Rewrite the items below, replacing each occurrence of "computer-use agent" with "desktop automation agent". Keep everything else the same.

## START

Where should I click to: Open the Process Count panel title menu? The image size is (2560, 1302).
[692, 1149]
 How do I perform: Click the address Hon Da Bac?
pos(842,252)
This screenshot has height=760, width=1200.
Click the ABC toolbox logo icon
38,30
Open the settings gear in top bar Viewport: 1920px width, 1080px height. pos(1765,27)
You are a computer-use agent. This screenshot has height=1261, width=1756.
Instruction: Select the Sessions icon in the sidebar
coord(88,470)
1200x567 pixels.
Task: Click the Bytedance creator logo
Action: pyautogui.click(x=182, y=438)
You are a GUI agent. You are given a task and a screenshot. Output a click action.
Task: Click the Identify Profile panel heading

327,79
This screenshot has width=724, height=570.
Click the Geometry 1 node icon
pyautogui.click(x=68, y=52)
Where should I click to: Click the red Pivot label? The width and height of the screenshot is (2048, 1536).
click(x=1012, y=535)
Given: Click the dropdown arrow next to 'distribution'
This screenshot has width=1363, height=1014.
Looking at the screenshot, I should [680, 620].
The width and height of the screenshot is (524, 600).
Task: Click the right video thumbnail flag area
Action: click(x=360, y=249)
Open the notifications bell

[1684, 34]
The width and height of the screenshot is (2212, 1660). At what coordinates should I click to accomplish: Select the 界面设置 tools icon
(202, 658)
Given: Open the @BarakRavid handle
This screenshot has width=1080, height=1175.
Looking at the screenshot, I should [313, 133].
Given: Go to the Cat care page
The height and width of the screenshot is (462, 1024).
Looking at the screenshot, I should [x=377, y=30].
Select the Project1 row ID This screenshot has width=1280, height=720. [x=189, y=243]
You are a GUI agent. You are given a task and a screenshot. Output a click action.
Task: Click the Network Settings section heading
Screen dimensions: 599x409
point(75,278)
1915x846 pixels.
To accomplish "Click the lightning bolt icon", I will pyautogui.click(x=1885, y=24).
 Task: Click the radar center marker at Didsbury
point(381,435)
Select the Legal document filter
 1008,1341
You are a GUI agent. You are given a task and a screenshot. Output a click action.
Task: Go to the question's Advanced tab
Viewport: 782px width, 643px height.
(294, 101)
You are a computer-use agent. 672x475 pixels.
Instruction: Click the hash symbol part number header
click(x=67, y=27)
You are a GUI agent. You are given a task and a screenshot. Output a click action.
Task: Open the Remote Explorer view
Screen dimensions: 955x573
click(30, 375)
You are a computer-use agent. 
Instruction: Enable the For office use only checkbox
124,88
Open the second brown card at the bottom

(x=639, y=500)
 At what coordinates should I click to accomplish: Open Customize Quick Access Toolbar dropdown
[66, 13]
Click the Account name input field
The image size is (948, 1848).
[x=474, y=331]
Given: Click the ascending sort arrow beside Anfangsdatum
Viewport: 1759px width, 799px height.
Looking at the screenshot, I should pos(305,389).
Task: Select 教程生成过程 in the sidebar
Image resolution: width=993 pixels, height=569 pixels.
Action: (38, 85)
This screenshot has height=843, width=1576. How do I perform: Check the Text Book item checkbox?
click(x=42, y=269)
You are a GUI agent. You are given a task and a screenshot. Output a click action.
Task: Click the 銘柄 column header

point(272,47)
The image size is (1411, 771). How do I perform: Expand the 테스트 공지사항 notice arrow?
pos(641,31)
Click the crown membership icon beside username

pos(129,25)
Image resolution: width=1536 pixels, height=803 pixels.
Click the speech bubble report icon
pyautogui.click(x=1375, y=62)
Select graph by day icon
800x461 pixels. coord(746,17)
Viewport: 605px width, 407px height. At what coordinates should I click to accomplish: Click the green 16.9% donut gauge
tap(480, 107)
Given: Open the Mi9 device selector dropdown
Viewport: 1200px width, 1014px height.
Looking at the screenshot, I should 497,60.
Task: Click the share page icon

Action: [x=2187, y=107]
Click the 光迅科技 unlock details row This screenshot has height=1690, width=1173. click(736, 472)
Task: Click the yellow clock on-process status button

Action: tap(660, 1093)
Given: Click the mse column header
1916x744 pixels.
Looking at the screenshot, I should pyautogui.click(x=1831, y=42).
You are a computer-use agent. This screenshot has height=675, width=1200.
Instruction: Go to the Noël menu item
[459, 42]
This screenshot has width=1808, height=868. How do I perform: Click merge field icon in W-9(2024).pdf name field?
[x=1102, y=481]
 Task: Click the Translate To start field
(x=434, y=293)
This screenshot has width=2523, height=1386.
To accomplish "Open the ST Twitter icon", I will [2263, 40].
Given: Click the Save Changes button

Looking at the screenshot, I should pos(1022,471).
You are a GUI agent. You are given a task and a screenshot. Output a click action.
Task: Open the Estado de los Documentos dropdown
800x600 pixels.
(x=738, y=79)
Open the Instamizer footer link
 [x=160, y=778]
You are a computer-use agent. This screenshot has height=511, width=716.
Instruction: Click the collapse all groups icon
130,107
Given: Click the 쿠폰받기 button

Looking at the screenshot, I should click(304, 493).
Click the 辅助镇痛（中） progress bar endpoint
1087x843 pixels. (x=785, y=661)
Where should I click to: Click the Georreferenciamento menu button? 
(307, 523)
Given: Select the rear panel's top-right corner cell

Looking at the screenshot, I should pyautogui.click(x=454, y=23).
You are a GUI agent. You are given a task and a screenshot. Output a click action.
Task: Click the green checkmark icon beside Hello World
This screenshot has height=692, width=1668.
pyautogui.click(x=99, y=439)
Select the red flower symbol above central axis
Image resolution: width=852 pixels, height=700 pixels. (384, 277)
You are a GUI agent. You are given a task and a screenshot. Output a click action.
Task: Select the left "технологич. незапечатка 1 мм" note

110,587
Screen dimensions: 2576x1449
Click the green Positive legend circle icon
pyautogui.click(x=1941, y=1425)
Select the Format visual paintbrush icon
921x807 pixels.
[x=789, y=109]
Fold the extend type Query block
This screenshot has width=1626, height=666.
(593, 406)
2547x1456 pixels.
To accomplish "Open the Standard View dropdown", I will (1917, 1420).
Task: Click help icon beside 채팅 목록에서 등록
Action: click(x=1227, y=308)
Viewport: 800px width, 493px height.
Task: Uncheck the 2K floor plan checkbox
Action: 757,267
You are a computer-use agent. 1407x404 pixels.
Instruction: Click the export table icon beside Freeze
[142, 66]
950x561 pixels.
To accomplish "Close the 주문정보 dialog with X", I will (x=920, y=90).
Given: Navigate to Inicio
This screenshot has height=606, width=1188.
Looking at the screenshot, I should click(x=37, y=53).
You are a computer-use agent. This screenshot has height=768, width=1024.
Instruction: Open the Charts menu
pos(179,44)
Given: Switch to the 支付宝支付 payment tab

## END

Full output
Where should I click to: Open the Process Count panel title menu? The image size is (2560, 1302).
[692, 1149]
 How do I perform: Click the address Hon Da Bac?
pos(842,252)
This screenshot has height=760, width=1200.
Click the ABC toolbox logo icon
38,30
Open the settings gear in top bar Viewport: 1920px width, 1080px height. pos(1765,27)
You are a desktop automation agent. This screenshot has height=1261, width=1756.
Instruction: Select the Sessions icon in the sidebar
coord(88,470)
1200x567 pixels.
Task: Click the Bytedance creator logo
Action: pyautogui.click(x=182, y=438)
You are a GUI agent. You are given a task and a screenshot. Output a click action.
Task: Click the Identify Profile panel heading

327,79
This screenshot has width=724, height=570.
Click the Geometry 1 node icon
pyautogui.click(x=68, y=52)
Where should I click to: Click the red Pivot label? The width and height of the screenshot is (2048, 1536).
click(x=1012, y=535)
Given: Click the dropdown arrow next to 'distribution'
This screenshot has width=1363, height=1014.
Looking at the screenshot, I should [680, 620].
The width and height of the screenshot is (524, 600).
Task: Click the right video thumbnail flag area
Action: click(x=360, y=249)
Open the notifications bell

[1684, 34]
The width and height of the screenshot is (2212, 1660). At what coordinates should I click to accomplish: Select the 界面设置 tools icon
(202, 658)
Given: Open the @BarakRavid handle
This screenshot has width=1080, height=1175.
Looking at the screenshot, I should [313, 133].
Given: Go to the Cat care page
The height and width of the screenshot is (462, 1024).
Looking at the screenshot, I should [x=377, y=30].
Select the Project1 row ID This screenshot has width=1280, height=720. [x=189, y=243]
You are a GUI agent. You are given a task and a screenshot. Output a click action.
Task: Click the Network Settings section heading
Screen dimensions: 599x409
point(75,278)
1915x846 pixels.
To accomplish "Click the lightning bolt icon", I will pyautogui.click(x=1885, y=24).
 Task: Click the radar center marker at Didsbury
point(381,435)
Select the Legal document filter
 1008,1341
You are a GUI agent. You are given a task and a screenshot. Output a click action.
Task: Go to the question's Advanced tab
Viewport: 782px width, 643px height.
(294, 101)
You are a desktop automation agent. 672x475 pixels.
Instruction: Click the hash symbol part number header
click(x=67, y=27)
You are a GUI agent. You are given a task and a screenshot. Output a click action.
Task: Open the Remote Explorer view
Screen dimensions: 955x573
click(30, 375)
You are a desktop automation agent. 
Instruction: Enable the For office use only checkbox
124,88
Open the second brown card at the bottom

(x=639, y=500)
 At what coordinates should I click to accomplish: Open Customize Quick Access Toolbar dropdown
[66, 13]
Click the Account name input field
The image size is (948, 1848).
[x=474, y=331]
Given: Click the ascending sort arrow beside Anfangsdatum
Viewport: 1759px width, 799px height.
Looking at the screenshot, I should pos(305,389).
Task: Select 教程生成过程 in the sidebar
Image resolution: width=993 pixels, height=569 pixels.
Action: (38, 85)
This screenshot has height=843, width=1576. How do I perform: Check the Text Book item checkbox?
click(x=42, y=269)
You are a GUI agent. You are given a task and a screenshot. Output a click action.
Task: Click the 銘柄 column header

point(272,47)
The image size is (1411, 771). How do I perform: Expand the 테스트 공지사항 notice arrow?
pos(641,31)
Click the crown membership icon beside username

pos(129,25)
Image resolution: width=1536 pixels, height=803 pixels.
Click the speech bubble report icon
pyautogui.click(x=1375, y=62)
Select graph by day icon
800x461 pixels. coord(746,17)
Viewport: 605px width, 407px height. At what coordinates should I click to accomplish: Click the green 16.9% donut gauge
tap(480, 107)
Given: Open the Mi9 device selector dropdown
Viewport: 1200px width, 1014px height.
Looking at the screenshot, I should 497,60.
Task: Click the share page icon

Action: [x=2187, y=107]
Click the 光迅科技 unlock details row This screenshot has height=1690, width=1173. click(736, 472)
Task: Click the yellow clock on-process status button

Action: tap(660, 1093)
Given: Click the mse column header
1916x744 pixels.
Looking at the screenshot, I should pyautogui.click(x=1831, y=42).
You are a desktop automation agent. This screenshot has height=675, width=1200.
Instruction: Go to the Noël menu item
[459, 42]
This screenshot has width=1808, height=868. How do I perform: Click merge field icon in W-9(2024).pdf name field?
[x=1102, y=481]
 Task: Click the Translate To start field
(x=434, y=293)
This screenshot has width=2523, height=1386.
To accomplish "Open the ST Twitter icon", I will [2263, 40].
Given: Click the Save Changes button

Looking at the screenshot, I should pos(1022,471).
You are a GUI agent. You are given a task and a screenshot. Output a click action.
Task: Open the Estado de los Documentos dropdown
800x600 pixels.
(x=738, y=79)
Open the Instamizer footer link
 [x=160, y=778]
You are a desktop automation agent. This screenshot has height=511, width=716.
Instruction: Click the collapse all groups icon
130,107
Given: Click the 쿠폰받기 button

Looking at the screenshot, I should click(304, 493).
Click the 辅助镇痛（中） progress bar endpoint
1087x843 pixels. (x=785, y=661)
Where should I click to: Click the Georreferenciamento menu button? 
(307, 523)
Given: Select the rear panel's top-right corner cell

Looking at the screenshot, I should pyautogui.click(x=454, y=23).
You are a GUI agent. You are given a task and a screenshot. Output a click action.
Task: Click the green checkmark icon beside Hello World
This screenshot has height=692, width=1668.
pyautogui.click(x=99, y=439)
Select the red flower symbol above central axis
Image resolution: width=852 pixels, height=700 pixels. (384, 277)
You are a GUI agent. You are given a task and a screenshot. Output a click action.
Task: Select the left "технологич. незапечатка 1 мм" note

110,587
Screen dimensions: 2576x1449
Click the green Positive legend circle icon
pyautogui.click(x=1941, y=1425)
Select the Format visual paintbrush icon
921x807 pixels.
[x=789, y=109]
Fold the extend type Query block
This screenshot has width=1626, height=666.
(593, 406)
2547x1456 pixels.
To accomplish "Open the Standard View dropdown", I will (1917, 1420).
Task: Click help icon beside 채팅 목록에서 등록
Action: click(x=1227, y=308)
Viewport: 800px width, 493px height.
Task: Uncheck the 2K floor plan checkbox
Action: 757,267
You are a desktop automation agent. 1407x404 pixels.
Instruction: Click the export table icon beside Freeze
[142, 66]
950x561 pixels.
To accomplish "Close the 주문정보 dialog with X", I will (x=920, y=90).
Given: Navigate to Inicio
This screenshot has height=606, width=1188.
Looking at the screenshot, I should click(x=37, y=53).
You are a desktop automation agent. This screenshot has height=768, width=1024.
Instruction: Open the Charts menu
pos(179,44)
Given: Switch to the 支付宝支付 payment tab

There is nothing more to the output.